Question: James, we just received word of a tragedy that occurred yesterday. A customer rented a lift and later called off the rental and parked the machine outside. A young man not involved in the rental later happened upon the lift, entered it, and unfortunately, raised it into a power line. He was electrocuted, and the lift caught fire and was destroyed. The rental company was using a standard form contract that made the customer responsible for damage and liability “for a reasonable period of time” until the equipment is retrieved by the rental company. My question is, what is “reasonable” in a situation like this?
Short Answer: Black’s Law Dictionary defines the term “reasonable” as “fair, proper or moderate under the circumstances.” That definition is certainly correct, but not altogether helpful here.
More Complete Answer:
“Reasonableness” takes many forms and has almost innumerable applications under the law. For example, in the law of Negligence, the “reasonable person standard” is the standard of care that a “reasonably” prudent person would observe under a given set of circumstances. In criminal law, the Fourth Amendment to the U.S. Constitution prohibits “unreasonable” searches and seizures. And in contract law, Article 2A (Leases) of the Uniform Commercial Code includes at least 60 references to the term “reasonable” (17 regarding timing).

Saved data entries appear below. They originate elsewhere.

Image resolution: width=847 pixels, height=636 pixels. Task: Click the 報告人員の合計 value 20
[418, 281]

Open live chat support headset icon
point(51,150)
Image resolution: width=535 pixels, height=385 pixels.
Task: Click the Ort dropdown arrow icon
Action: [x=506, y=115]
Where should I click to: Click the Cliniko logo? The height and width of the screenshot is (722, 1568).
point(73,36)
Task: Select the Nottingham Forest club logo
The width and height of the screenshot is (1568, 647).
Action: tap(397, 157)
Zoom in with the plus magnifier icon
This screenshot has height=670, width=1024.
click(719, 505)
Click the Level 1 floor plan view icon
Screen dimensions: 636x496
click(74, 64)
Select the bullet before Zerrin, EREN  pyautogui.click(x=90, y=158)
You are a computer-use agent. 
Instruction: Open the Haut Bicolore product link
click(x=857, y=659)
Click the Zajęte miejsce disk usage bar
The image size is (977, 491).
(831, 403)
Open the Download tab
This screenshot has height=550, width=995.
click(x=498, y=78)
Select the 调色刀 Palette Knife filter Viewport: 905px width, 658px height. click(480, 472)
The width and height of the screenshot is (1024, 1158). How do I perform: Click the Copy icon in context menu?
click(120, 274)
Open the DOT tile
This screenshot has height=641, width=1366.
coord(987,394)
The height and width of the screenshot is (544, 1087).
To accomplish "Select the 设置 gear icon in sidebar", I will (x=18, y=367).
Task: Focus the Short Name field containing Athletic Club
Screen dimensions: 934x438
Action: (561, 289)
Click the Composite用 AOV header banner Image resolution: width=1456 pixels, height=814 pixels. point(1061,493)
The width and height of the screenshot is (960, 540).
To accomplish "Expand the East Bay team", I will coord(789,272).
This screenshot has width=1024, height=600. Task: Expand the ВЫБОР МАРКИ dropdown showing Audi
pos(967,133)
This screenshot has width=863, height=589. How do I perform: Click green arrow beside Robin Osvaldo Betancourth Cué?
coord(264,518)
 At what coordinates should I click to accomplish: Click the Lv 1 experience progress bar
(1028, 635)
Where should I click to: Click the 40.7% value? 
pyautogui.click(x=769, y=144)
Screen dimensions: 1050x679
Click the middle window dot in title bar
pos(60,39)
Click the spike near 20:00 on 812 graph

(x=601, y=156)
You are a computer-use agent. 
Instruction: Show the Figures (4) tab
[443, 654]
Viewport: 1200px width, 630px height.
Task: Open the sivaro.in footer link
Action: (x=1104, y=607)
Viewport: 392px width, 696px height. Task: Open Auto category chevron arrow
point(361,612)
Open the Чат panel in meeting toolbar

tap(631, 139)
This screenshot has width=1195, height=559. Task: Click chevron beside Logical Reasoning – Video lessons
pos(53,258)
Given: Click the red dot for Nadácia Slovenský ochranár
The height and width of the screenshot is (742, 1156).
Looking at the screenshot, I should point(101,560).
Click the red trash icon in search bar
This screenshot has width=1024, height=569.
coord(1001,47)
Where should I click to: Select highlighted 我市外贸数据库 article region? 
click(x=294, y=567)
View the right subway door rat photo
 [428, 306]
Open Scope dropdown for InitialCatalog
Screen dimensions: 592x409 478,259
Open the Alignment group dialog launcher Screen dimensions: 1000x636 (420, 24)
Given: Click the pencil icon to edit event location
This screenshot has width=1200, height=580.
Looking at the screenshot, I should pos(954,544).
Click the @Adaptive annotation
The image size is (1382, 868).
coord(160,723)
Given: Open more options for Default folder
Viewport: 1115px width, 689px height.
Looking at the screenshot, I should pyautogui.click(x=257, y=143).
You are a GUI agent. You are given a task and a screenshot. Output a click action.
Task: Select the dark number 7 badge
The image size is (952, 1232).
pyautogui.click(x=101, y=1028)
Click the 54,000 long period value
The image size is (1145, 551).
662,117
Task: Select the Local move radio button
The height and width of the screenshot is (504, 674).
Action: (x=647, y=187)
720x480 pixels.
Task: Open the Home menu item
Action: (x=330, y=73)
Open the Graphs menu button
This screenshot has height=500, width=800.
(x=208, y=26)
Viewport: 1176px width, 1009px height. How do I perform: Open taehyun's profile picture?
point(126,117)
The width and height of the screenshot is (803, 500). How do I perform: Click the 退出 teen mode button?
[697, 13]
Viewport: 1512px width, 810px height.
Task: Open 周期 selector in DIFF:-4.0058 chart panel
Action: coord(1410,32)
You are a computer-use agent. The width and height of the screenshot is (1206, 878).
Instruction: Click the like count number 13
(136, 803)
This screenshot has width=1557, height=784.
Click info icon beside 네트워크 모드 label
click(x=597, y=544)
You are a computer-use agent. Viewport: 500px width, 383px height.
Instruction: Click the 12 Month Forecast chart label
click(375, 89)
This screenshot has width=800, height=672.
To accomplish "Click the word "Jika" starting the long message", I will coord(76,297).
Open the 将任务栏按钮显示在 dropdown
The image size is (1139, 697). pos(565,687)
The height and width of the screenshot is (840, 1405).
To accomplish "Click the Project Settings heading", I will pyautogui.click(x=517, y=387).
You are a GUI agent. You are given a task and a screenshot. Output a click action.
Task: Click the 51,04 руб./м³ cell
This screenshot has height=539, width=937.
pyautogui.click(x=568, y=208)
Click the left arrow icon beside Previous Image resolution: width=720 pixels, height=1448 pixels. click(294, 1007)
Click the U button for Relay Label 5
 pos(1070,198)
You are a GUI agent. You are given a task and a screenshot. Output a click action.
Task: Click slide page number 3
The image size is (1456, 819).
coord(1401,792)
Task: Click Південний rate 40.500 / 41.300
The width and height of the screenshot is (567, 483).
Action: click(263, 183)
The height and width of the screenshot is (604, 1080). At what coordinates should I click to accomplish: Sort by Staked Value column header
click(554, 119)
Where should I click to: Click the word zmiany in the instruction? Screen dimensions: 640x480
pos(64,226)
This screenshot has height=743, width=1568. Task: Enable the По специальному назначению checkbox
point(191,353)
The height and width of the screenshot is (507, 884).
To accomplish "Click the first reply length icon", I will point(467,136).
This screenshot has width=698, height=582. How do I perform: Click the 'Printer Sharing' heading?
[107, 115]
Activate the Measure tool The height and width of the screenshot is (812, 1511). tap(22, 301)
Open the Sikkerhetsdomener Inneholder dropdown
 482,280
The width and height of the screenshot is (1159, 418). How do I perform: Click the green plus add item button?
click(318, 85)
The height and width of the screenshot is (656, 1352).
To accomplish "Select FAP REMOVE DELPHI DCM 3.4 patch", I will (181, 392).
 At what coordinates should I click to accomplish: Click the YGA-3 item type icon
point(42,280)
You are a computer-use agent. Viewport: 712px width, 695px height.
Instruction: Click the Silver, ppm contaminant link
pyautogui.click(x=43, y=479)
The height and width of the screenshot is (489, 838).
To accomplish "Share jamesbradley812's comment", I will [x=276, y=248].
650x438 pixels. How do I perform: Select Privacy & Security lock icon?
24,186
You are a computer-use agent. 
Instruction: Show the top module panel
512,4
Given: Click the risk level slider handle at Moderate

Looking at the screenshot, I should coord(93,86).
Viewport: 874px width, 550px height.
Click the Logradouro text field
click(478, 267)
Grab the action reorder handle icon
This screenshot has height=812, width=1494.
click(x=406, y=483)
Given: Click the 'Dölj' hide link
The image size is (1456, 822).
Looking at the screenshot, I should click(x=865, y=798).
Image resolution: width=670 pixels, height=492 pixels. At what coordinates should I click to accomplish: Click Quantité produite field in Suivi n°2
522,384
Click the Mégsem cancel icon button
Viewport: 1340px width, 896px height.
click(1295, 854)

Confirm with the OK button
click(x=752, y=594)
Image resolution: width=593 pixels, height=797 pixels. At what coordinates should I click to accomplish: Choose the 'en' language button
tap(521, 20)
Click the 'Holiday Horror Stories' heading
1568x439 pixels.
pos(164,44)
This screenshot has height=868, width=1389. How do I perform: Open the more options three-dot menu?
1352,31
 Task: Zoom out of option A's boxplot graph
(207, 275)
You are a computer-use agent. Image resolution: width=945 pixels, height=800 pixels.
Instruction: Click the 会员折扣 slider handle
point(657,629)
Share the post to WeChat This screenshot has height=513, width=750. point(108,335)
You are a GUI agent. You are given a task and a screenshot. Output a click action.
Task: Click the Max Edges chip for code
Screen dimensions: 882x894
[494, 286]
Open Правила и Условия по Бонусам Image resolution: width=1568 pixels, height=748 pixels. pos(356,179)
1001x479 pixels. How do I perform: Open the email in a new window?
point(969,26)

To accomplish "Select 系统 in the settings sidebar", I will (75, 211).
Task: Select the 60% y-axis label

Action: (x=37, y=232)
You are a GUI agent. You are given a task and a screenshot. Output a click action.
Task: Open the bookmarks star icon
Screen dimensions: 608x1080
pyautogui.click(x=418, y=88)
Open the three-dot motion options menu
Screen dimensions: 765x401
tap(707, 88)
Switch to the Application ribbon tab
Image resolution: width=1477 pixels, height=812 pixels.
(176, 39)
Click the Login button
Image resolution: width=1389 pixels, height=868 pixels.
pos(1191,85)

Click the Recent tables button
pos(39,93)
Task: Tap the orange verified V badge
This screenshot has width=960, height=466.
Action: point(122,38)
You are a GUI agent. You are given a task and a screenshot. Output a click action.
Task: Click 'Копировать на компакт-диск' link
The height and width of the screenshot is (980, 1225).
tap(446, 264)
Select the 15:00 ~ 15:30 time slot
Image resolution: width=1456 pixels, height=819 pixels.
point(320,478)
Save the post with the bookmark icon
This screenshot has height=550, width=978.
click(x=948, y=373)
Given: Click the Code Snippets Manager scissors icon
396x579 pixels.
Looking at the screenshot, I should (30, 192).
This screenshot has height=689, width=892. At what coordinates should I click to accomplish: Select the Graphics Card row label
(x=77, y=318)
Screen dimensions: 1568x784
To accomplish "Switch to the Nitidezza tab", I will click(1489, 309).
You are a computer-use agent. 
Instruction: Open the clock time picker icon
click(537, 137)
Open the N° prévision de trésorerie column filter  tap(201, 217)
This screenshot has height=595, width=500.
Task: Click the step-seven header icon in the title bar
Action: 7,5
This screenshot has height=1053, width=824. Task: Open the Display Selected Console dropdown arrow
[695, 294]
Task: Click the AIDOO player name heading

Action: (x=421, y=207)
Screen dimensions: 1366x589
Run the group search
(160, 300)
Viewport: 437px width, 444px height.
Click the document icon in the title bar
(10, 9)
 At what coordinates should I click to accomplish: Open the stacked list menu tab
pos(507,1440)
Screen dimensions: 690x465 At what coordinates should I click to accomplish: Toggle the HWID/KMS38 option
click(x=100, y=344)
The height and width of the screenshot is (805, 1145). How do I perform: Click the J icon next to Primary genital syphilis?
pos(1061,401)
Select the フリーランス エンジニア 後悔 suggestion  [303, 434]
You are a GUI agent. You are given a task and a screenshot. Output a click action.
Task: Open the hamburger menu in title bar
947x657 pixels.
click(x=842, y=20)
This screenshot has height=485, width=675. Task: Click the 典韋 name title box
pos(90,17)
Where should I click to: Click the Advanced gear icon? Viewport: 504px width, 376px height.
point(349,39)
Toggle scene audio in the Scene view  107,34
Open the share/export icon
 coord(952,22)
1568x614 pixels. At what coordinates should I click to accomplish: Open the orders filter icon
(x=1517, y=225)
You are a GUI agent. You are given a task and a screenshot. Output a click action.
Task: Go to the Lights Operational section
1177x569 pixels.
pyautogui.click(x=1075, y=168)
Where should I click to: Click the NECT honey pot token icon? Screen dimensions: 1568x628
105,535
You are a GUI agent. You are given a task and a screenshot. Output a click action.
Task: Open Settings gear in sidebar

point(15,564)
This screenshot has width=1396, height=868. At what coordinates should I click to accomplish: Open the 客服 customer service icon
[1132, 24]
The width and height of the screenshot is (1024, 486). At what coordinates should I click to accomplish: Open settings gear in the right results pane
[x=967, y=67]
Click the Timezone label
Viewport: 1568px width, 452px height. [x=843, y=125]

Courts and legal authorities (including West’s Encyclopedia of American Law) generally address the reasonableness of timing this way: “In the absence of an express or fixed time established by the parties to an agreement or contract, any time which is not manifestly unreasonable under the circumstances.” If a contract does not fix a specific time for performance, the law will infer and impose a “reasonable” time for such performance (defined as that amount of time which is fairly necessary, conveniently, to do what the contract requires to be done, as soon as circumstances permit). Consequently, the reasonableness or unreasonableness of time used or taken by a party may be the subject of judicial review in light of the nature, purpose and circumstances of each case. In considering whether there has been unreasonable delay in performance, a court may also consider other factors such as prior dealings between the parties, business routine or custom within the trade, and whether there are any objective manifestations of expectation expressed between the parties.
In other words, determining whether something or someone is/was “reasonable” requires consideration of the circumstances.
And what were those? Obviously, it depends. Here are some examples of questions that might be relevant to determining whether the rental company and/or the customer acted reasonably:
- What time was the rental called off?
- Where was the lift located when it was called off?
- How easy, difficult, practical, realistic and/or potentially dangerous would retrieving the lift immediately have been?
- Was there a safe means of locking out and securing the lift when the rental was called off? As many readers know, the means of doing so can vary widely depending on the availability/applicability of things like transport pins, locks, straps, e-stops, keys, removable controls, automatic electrical disconnects, lockable battery disconnects, etc.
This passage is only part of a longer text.